Supplied passage =
....
OVC champion

NCAA Division I First Round, L 30–36 vs. Southern Illinois
- Conference: Ohio Valley Conference

Ranking
- Sports Network: No. 13
- Record: 9–3 (6–1 OVC)
- Head coach: Jason Simpson (1st season);
- Home stadium: Graham Stadium

= 2006 Tennessee–Martin Skyhawks football team =

American college football season

The 2006 Tennessee–Martin Skyhawks football team represented the University of Tennessee at Martin in the 2006 NCAA Division I FCS football season. The team was led by first-year head coach Jason Simpson and played their home games at Graham Stadium in Martin, Tennessee. The Skyhawks finished the season with a 9–3 overall record and a 6–1 record in Ohio Valley Conference games, tying them with Eastern Illinois for the conference championship. They qualified for the NCAA Division I FCS playoffs, where they lost to Southern Illinois in the first round. Tennessee–Martin was ranked No. 13 in The Sports Network's postseason NCAA Division I FCS ranking.
....
Extracted data =
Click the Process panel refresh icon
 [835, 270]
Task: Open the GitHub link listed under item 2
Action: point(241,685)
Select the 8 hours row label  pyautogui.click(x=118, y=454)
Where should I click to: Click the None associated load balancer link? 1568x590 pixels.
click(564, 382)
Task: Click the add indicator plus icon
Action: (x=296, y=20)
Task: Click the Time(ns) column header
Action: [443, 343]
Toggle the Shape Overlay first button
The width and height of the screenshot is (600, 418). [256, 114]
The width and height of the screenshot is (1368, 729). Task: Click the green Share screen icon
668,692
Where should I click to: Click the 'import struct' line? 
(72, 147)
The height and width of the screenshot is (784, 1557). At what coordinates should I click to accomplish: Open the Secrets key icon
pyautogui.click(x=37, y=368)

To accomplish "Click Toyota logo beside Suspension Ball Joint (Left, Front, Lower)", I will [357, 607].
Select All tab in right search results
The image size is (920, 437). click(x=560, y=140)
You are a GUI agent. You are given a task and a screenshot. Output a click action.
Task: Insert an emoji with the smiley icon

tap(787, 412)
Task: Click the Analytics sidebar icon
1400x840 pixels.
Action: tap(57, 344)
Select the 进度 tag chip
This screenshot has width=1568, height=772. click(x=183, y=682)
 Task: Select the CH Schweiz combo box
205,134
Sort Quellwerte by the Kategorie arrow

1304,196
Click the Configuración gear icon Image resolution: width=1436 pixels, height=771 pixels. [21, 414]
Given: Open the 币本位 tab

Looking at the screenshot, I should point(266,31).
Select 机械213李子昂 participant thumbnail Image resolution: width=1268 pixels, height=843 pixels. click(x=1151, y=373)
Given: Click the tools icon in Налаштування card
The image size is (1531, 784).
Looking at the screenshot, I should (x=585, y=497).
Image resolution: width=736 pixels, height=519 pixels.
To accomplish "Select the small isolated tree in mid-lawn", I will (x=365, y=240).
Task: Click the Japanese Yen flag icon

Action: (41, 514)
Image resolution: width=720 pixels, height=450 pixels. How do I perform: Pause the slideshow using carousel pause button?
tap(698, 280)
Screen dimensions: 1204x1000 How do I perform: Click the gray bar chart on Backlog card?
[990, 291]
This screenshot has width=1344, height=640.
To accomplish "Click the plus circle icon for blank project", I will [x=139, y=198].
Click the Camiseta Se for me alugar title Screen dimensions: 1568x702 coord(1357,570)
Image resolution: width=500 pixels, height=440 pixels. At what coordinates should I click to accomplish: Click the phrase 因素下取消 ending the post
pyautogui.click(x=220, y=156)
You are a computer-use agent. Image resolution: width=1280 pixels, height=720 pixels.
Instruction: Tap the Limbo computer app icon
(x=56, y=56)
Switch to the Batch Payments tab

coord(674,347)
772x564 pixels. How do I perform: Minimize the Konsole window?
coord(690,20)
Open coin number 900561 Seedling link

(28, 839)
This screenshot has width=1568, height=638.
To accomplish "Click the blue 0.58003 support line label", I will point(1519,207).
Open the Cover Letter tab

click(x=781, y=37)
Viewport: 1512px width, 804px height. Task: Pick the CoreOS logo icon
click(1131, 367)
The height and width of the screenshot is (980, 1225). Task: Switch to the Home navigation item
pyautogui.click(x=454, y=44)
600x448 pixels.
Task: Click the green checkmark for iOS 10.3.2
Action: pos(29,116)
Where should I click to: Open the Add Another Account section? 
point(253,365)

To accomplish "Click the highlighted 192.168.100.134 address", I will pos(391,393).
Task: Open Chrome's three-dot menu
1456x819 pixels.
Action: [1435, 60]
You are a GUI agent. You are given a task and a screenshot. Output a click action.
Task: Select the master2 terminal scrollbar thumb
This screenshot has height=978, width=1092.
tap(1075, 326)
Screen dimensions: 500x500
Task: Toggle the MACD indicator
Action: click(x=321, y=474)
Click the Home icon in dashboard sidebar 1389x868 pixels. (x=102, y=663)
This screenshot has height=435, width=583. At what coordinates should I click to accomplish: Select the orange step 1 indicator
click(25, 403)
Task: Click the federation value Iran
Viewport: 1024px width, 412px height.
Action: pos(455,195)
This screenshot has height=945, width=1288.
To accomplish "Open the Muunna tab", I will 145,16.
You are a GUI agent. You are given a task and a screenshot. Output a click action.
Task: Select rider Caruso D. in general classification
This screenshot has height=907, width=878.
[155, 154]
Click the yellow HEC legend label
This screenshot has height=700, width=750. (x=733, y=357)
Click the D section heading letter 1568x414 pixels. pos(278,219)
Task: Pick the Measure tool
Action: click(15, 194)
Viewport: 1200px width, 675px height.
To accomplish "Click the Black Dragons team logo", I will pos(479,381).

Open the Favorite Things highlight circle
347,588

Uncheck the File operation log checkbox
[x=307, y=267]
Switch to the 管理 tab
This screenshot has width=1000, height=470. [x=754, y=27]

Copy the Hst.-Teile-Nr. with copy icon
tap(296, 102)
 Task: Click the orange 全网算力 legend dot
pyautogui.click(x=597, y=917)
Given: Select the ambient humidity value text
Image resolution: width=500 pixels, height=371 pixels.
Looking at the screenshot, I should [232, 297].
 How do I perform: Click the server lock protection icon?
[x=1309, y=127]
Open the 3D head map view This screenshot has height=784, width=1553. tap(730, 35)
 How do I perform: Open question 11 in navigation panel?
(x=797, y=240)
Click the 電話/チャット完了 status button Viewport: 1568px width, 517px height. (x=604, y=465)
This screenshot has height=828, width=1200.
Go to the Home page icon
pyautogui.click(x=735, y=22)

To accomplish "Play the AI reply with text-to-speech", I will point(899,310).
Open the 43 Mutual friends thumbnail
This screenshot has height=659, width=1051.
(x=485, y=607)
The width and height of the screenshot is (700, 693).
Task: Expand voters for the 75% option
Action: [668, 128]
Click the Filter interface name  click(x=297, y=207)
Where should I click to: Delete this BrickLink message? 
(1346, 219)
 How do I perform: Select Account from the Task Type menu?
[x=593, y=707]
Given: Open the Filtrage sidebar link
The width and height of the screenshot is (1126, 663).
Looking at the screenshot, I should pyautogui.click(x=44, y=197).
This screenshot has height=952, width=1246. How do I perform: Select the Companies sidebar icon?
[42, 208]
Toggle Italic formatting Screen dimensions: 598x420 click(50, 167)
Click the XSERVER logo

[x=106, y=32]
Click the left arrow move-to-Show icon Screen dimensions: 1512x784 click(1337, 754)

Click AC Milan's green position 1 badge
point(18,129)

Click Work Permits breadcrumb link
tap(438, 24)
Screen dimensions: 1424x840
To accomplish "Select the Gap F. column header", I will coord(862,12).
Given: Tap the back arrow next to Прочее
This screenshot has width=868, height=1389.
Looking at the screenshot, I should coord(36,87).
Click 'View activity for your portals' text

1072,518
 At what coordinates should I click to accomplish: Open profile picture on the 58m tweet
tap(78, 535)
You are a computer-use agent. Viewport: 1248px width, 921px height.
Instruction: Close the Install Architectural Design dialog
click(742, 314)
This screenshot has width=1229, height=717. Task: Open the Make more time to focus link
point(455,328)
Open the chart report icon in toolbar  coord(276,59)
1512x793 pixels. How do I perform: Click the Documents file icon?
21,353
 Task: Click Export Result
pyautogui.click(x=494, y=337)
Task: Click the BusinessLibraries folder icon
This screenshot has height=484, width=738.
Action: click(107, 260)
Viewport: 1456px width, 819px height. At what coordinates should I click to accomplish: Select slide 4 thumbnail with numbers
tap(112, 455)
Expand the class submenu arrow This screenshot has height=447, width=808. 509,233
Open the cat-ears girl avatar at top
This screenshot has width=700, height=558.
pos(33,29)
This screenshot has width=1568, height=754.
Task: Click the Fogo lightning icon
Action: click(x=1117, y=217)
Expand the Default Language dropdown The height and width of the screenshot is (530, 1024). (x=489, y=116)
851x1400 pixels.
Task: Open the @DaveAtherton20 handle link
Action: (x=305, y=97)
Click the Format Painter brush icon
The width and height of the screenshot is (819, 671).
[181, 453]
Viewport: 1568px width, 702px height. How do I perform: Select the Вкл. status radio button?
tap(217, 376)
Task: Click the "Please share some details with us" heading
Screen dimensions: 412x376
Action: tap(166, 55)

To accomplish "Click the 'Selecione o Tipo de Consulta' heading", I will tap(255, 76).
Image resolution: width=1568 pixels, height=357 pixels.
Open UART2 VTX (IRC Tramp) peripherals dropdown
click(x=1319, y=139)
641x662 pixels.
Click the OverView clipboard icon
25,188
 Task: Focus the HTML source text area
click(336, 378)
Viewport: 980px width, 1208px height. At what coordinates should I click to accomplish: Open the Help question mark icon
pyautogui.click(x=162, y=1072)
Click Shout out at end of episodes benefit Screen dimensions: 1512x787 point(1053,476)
....
What you will do = Extract the entire Tennessee–Martin football text word for word, with nothing changed or left out. Draw only on the Tennessee–Martin football text, not on the rows.

Solution =
OVC champion

NCAA Division I First Round, L 30–36 vs. Southern Illinois
- Conference: Ohio Valley Conference

Ranking
- Sports Network: No. 13
- Record: 9–3 (6–1 OVC)
- Head coach: Jason Simpson (1st season);
- Home stadium: Graham Stadium

= 2006 Tennessee–Martin Skyhawks football team =

American college football season

The 2006 Tennessee–Martin Skyhawks football team represented the University of Tennessee at Martin in the 2006 NCAA Division I FCS football season. The team was led by first-year head coach Jason Simpson and played their home games at Graham Stadium in Martin, Tennessee. The Skyhawks finished the season with a 9–3 overall record and a 6–1 record in Ohio Valley Conference games, tying them with Eastern Illinois for the conference championship. They qualified for the NCAA Division I FCS playoffs, where they lost to Southern Illinois in the first round. Tennessee–Martin was ranked No. 13 in The Sports Network's postseason NCAA Division I FCS ranking.